The survey, commissioned by social-planning website Evite, also found that 45% of the 2,000 adults surveyed admitted that they struggle to make new friends. Around 42% of the survey participants revealed that they struggle with making friends because they are shy and introverted.
Thirty percent of the adults surveyed said they have trouble making friends because they’re not a big fan of going out to bars, while a third said that they feel as though everyone else already has well-established groups of friends. Around 29%, however, said that family commitments keep them from making friends, while 28% blamed their hobbies for not being conducive to making friends. Another 21% said that moving to a new city was what kept them from finding their new gang of friends.
However, almost half of those surveyed (45%) said they would put great effort into making friends if they just knew how to go about doing so.
“For the 45% who are looking to make new friends, the best and most underrated way to do that these days is still in-person,” said Piera Pizzo, Evite’s in-house party specialist. “You can host a party, or something more low-key like book club or happy hour, and tell each of your guests to bring a friend.

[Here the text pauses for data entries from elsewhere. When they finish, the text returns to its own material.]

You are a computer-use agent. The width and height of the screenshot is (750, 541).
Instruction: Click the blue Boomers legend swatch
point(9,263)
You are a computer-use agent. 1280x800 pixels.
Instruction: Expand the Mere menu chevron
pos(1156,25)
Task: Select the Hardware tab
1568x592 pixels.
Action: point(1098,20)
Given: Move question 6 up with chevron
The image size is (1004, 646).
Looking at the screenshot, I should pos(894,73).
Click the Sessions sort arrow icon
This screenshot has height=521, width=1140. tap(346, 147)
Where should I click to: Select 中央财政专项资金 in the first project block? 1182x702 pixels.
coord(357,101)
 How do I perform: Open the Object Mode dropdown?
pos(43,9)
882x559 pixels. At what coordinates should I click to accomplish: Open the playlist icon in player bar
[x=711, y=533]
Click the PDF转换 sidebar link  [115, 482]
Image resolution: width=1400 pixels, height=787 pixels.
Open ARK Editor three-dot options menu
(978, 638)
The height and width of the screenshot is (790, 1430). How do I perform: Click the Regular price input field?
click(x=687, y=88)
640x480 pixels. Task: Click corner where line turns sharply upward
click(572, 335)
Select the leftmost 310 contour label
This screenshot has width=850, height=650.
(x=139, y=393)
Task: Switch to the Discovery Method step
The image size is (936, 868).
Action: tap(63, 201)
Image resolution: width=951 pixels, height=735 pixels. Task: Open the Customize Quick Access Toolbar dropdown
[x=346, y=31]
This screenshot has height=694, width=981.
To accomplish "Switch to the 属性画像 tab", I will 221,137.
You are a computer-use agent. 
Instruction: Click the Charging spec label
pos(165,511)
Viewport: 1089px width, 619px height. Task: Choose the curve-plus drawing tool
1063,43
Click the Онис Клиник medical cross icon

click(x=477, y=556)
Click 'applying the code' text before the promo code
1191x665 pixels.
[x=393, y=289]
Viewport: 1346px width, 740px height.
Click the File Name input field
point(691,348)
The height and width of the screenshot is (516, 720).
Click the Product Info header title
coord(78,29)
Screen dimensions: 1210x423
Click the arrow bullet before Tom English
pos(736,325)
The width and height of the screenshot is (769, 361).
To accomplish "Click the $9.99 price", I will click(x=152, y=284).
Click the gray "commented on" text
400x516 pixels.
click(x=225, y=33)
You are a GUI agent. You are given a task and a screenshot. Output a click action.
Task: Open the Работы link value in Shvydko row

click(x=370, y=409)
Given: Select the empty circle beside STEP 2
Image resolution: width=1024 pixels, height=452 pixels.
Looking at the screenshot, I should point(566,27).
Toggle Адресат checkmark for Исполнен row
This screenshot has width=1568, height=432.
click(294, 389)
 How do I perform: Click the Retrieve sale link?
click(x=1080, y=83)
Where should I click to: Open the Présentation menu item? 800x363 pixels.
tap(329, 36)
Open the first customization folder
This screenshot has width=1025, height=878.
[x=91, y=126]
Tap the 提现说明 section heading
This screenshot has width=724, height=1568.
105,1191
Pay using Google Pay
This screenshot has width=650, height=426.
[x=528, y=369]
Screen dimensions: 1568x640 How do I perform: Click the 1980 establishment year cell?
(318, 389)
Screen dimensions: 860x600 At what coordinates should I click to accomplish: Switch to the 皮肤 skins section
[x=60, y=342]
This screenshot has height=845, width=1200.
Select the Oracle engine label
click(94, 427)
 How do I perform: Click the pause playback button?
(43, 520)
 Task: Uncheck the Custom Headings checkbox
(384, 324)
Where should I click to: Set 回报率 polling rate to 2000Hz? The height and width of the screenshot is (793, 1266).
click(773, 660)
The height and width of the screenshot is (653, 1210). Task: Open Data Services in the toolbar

You’ll be surprised at how naturally social circles can come together, and at the lasting connections you can make when bonding face-to-face.”
The majority of the respondents also shared a common sentiment: Making friends was much easier in their early 20s, with most participants saying that they had the greatest number of friends at age 23. Thirty-six percent, however, felt they were most popular when they were under the age of 21.
The survey also found that the average US adult has 16 active friendships. Out of those 16, three are considered lifelong friends, five are close enough that you would hang out with them one-on-one, and the remaining eight are fairly likeable - but not enough to hang out with in person very often.
Almost 50% of participants also said they are still in contact with close friends from high school, while 31% said they still keep in touch with college friends. About 30% said they still have kept friendships with their childhood neighbors. Forty-eight percent of participants revealed that a previous workplace was where they formed most of their friendships.
Eight-two percent of respondents said that lasting friendships are difficult to find, with 63% saying that moving away is a friendship-killer and 61% contending that naturally growing apart is what causes a friendship to fade. On the other hand, 32% said betrayal and not having friends there when you need them are the main culprits behind failing friendships.
What about the top five traits in a good friend?
Well, the study participants said honesty, trust, loyalty, kindness and a good sense of humor are the most important characteristics in a friend.